Walker picked up his coffee and drained half of it at a swallow. It was really liquor he wanted, something to slow him down now that he was speeded up.

“To some people,” he declared, “Mexican locations are just dollar-ante poker and centipedes. I’m not like that.”

“Really?” Helena asked.

“I come,” Walker said, “to see the elephants.”

“Well,” Helena said. “This is all very tame stuff, if you ask me. Outside of the usual drunks. It’s so tranquil and businesslike it’s almost boring.”

Walker saw that she was pitching Jack Glenn. He found himself liking Helena a little less each moment.

“That could change overnight,” he told her.

“The last thing I did yesterday,” Axelrod said, “was put a drunk to bed. And what was the first thing I did this morning?”

“It’s psychodrama,” Glenn said. “All location shows are psychodrama.”

“Some of us get a little more psycho than others,” Axelrod said.

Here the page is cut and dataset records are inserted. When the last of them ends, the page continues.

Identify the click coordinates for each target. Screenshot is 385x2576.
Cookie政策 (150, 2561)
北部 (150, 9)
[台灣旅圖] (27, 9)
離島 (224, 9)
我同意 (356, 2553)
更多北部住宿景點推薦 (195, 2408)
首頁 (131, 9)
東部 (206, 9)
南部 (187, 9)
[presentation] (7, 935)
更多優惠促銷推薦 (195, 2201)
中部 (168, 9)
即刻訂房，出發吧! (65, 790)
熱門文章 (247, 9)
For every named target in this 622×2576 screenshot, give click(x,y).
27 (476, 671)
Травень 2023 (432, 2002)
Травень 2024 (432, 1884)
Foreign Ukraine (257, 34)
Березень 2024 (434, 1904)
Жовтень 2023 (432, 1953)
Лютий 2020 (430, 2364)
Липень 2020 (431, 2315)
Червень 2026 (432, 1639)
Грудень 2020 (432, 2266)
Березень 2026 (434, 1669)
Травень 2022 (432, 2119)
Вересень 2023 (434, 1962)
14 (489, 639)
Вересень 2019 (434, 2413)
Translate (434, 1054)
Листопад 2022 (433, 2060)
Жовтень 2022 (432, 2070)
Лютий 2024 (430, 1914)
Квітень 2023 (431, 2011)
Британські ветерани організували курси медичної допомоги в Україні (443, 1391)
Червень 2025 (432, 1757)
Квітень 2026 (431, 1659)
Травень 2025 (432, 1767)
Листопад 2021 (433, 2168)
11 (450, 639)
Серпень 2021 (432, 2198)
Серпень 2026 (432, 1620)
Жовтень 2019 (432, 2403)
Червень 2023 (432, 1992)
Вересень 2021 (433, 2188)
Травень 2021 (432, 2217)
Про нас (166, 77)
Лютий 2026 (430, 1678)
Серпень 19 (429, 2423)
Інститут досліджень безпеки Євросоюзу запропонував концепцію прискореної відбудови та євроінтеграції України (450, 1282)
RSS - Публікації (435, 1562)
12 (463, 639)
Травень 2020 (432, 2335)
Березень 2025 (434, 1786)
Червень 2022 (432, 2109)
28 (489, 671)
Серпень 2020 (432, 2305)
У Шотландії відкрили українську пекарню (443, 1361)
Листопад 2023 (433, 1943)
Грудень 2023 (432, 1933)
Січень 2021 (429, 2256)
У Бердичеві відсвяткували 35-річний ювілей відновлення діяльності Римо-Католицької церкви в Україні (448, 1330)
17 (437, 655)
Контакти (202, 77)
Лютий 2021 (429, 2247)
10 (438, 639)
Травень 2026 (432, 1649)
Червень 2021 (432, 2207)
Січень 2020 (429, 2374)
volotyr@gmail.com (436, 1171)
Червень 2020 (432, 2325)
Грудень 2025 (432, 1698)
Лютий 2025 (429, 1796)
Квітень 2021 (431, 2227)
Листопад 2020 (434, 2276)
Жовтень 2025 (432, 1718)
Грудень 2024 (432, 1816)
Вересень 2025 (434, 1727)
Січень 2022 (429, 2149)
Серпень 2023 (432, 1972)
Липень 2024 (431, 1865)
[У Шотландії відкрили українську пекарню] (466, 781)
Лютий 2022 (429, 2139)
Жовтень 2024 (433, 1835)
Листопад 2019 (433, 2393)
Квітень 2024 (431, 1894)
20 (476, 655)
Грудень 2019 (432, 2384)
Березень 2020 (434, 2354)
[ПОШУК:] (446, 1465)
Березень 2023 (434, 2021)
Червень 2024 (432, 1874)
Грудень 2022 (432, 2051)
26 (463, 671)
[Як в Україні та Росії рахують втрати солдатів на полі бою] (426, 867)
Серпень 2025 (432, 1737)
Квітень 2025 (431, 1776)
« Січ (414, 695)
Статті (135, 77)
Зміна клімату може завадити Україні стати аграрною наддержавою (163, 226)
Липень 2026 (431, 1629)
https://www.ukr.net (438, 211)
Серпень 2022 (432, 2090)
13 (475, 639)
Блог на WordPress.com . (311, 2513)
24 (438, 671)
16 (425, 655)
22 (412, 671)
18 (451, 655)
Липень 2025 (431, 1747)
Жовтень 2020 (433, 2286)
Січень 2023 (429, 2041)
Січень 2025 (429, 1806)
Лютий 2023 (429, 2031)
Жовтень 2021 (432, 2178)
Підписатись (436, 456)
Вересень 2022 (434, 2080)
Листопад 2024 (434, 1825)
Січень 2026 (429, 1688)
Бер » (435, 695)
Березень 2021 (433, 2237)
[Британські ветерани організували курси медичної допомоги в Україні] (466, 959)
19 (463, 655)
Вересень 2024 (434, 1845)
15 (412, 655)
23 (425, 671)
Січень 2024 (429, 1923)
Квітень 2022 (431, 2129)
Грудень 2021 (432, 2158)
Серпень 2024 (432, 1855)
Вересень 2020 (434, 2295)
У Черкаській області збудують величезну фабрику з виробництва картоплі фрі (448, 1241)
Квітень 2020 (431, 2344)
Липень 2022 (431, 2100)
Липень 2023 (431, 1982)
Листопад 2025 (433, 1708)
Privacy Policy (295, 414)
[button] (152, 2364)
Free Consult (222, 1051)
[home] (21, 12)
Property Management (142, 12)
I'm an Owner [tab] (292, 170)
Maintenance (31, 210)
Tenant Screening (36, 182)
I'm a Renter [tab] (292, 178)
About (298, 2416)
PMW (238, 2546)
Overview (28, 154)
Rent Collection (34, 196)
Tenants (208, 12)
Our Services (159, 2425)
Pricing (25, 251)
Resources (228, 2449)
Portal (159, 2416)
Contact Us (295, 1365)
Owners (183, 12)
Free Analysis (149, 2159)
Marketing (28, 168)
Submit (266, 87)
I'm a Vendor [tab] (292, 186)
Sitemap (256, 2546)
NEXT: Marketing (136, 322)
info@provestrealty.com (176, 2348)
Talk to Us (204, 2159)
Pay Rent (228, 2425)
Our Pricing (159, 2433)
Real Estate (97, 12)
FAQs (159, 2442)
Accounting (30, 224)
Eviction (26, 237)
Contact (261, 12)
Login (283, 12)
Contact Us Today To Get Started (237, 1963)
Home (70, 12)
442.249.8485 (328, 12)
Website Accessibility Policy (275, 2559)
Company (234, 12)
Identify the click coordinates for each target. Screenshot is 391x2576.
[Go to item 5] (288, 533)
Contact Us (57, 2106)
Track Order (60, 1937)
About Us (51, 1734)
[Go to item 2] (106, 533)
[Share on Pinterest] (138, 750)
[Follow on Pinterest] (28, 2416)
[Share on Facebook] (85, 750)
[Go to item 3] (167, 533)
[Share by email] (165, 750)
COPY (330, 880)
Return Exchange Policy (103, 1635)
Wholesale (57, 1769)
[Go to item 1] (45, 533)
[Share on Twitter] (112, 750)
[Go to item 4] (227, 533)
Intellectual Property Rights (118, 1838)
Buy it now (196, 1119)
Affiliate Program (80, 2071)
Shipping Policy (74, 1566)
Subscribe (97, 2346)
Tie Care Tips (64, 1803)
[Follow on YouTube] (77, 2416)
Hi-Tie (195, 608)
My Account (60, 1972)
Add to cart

There was a brief tense silence.

“A friend of mine was down here making a movie a couple of years ago,” Glenn told them. “It was over by San Miguel. They were all staying at a hotel there and the restaurant cashier fell madly in love with him.”

“I do hope this has a happy ending,” Helena said.

“The thing was, he never even noticed her. So she went home to her village warlock and got a love potion. Like condor wattles and iguana testicles — she had the cook slip them into his huevos rancheros.

“Did it work?” Axelrod asked.

“It worked fine. They had to fly him out in a helicopter. I mean, it was Mexico and everybody was sick, but this guy was ready for El Morgue-o. He sent for a priest.”

“What about the girl?” Helena asked.

Axelrod lit a cigar. “She married the cook.”

“Those were the days,” Glenn said, “when the movies spelled romance.

Walker stood up and as he did so Helena and Axelrod exchanged quick glances.